カトラリーを綺麗に並べ直していた蔵樹院蒼玉に事情を説明すると、
「尖っていないものでしたら、このスプーンしかありませんわぁ」
と言われ、フォークの代わりにシチュー用のスプーンを貰って来た。
「ちょっと食べにくいけど、スプーンなら大丈夫かな?」
薄く目を開けた夢佳は、ほっと息をついた。
「ありがとうございます。これならわたくしも食べられます」
「気が利かなくてごめんね」
「いえいえ、申し上げていませんでしたし、わたくしも鵺の影響がここまで出るとは、トラツグミになってみるまでは、わからなかったことなのでございますよ」
夢佳はスプーンを器用に使ってキッシュを口へ運んだ。
「そっか~。……そういえば、鵺の鳴き声ってどんなのか、気になるなあ」
尖ったものを除けてくれたことで人心地ついた夢佳は、樹の言外のリクエストに応えることにした。

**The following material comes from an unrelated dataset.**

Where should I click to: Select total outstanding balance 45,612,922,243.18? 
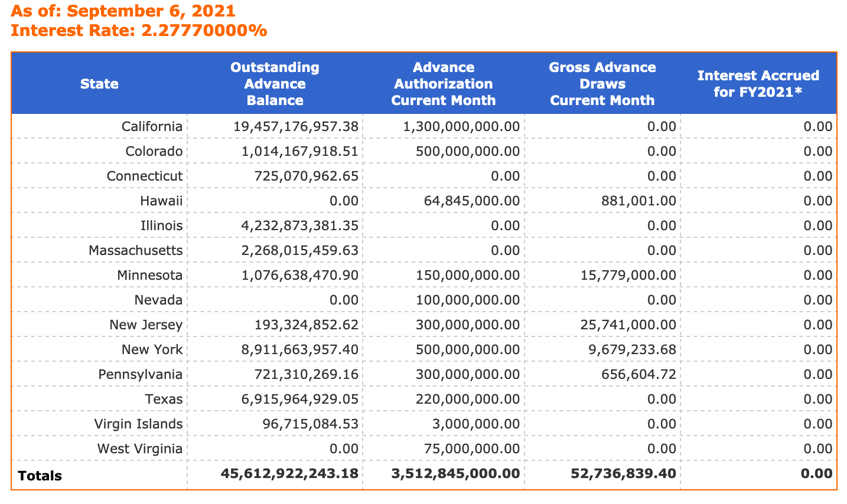[289, 473]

「そうですね、その『鵺の鳴き声』と言われていますわたくし自慢の鳴き声で、軽くお歌など披露できますれば……」
「えっ! いいの? 実質僕だけに向けたゲリラライブだよねこれ!? すごく贅沢でテンション上がる……!」
「鵺ですからね、それだけで少々ホラーになってしまいますかもしれませんが、そこはご愛嬌、ということで、おひとつ」
すうーっと息を吸い込むと、夢佳は歌い始めた。
「ヒィーヒィー、ヒョー」
昼間の明るいカフェの中に、不気味な声が響き渡る。
にわかに漂うホラーな空気に、他の客たちが「何事?」という風に夢佳の方を見た。
注目を集めている夢佳はしかし、目をつぶって気持ちよさそうに歌い続けている。
焦った樹は【カナリアのハーモニカ】で伴奏を付けて、少しでもこのホラー感を中和しようと努めた。

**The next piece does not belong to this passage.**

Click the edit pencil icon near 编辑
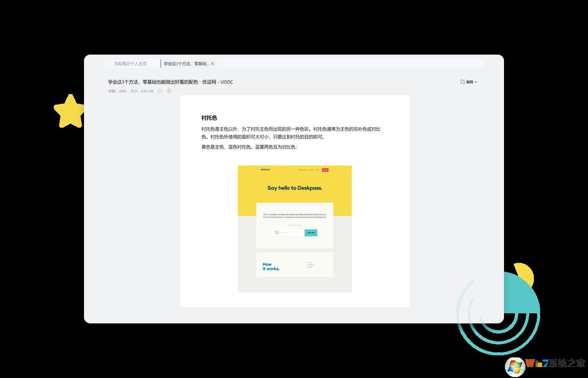588x378 pixels. pyautogui.click(x=462, y=81)
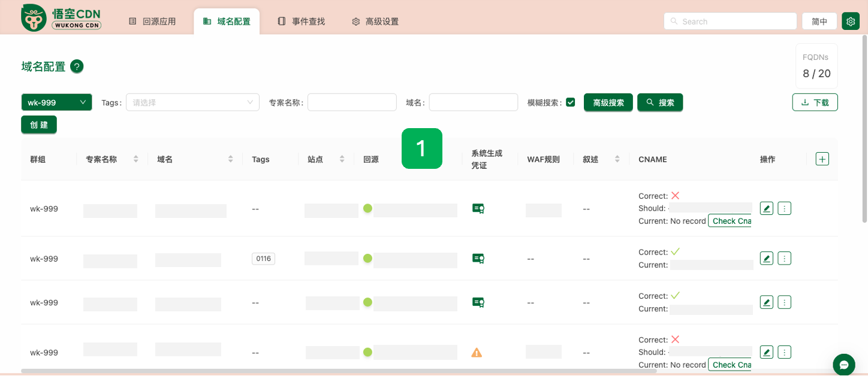This screenshot has height=376, width=868.
Task: Expand the wk-999 group dropdown
Action: pos(56,102)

けれどもせっかく綺麗なカナリアの音色も、樹の練習不足で著しい不協和音がいや増すばかり。
中和どころかホラー度が三割増しだ。
それでも樹は楽しかった。
部活じゃなく大好きな夢佳と一緒に楽しい時を過ごせたのだから。
***
夢佳と樹のホラーなセッションが終了した頃、白猫のびーすとの世良 延寿が、もふもふカフェ・ミルクホールのドアを開けて入って来た。
延寿はこれまで藍と茜が異世界カフェを出店する度、様々な形で手伝っていたが、今回は初めてお客の立場でカフェにやって来たのだった。
「あ、延寿ちゃん!」
「いらっしゃいませ!」
藍と茜が出迎える。
「今日はお客さんだから、ゆっくりさせてもらうね」
白くて長い尻尾が揺れる白猫の姿になっても、延寿のキラキラ笑顔は健在だ。
延寿は空いている席に座った。
「延寿ちゃん、お料理はサイドテーブルにあるから、好きなものを自由に取って食べてね」
「うん! ありがとう!」
双子に促されて延寿は、綺麗に盛り付けられた料理を全種類少しずつ取り、改めて店内を見回した。

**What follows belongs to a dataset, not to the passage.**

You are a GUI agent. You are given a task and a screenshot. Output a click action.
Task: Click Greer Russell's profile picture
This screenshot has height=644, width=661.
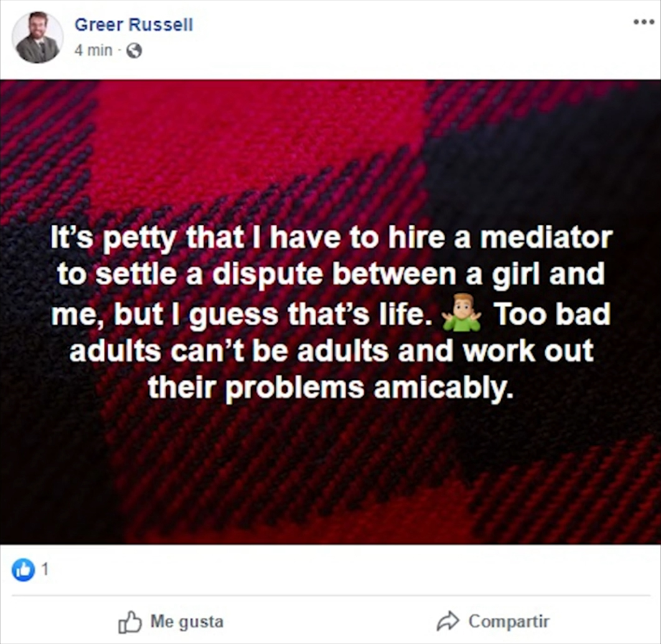tap(37, 37)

(今までも素敵なお店だったけど、ここも居心地がよさそうだな……)
席に戻った延寿に、藍と茜が冷たいミルクセーキを持って行った。
「延寿ちゃん、今日は来てくれてどうもありがとう!」
「こちらこそ、呼んでくれてありがとう」
「ミルクセーキはね、ほにゅーるいのミルクとはちゅーるいのたまごを合わせた、もふもふカフェのスペシャルメニューなんだよ」
「わあ、それは面白いね」
白猫の延寿と白うさぎの藍、白ふくろうの茜。
三人が一緒にいると白いもふもふユニットのようだ。
「ねえ、延寿ちゃん、このお料理は、アイドルの皆さんに手伝ってもらって作ったんだよ。食べてみて」
茜に勧められて延寿は、ひと口大に切ったキッシュを大事そうに味わい、次につぼ焼きのシチューを慎重に口に運ぶ。
「うん、どっちも美味しい!」
延寿が食べている様子を見守っていた双子は、延寿の一言に安心して笑顔を綻ばせる。
延寿は、藍も茜も初めて「葦原かふぇ」を開いた頃より引き締まった顔つきになったなと感慨深く思う。
「二人とも、もう立派なカフェの経営者だね。これからも頑張ってね!」
延寿は心からのエールを送ったのだった。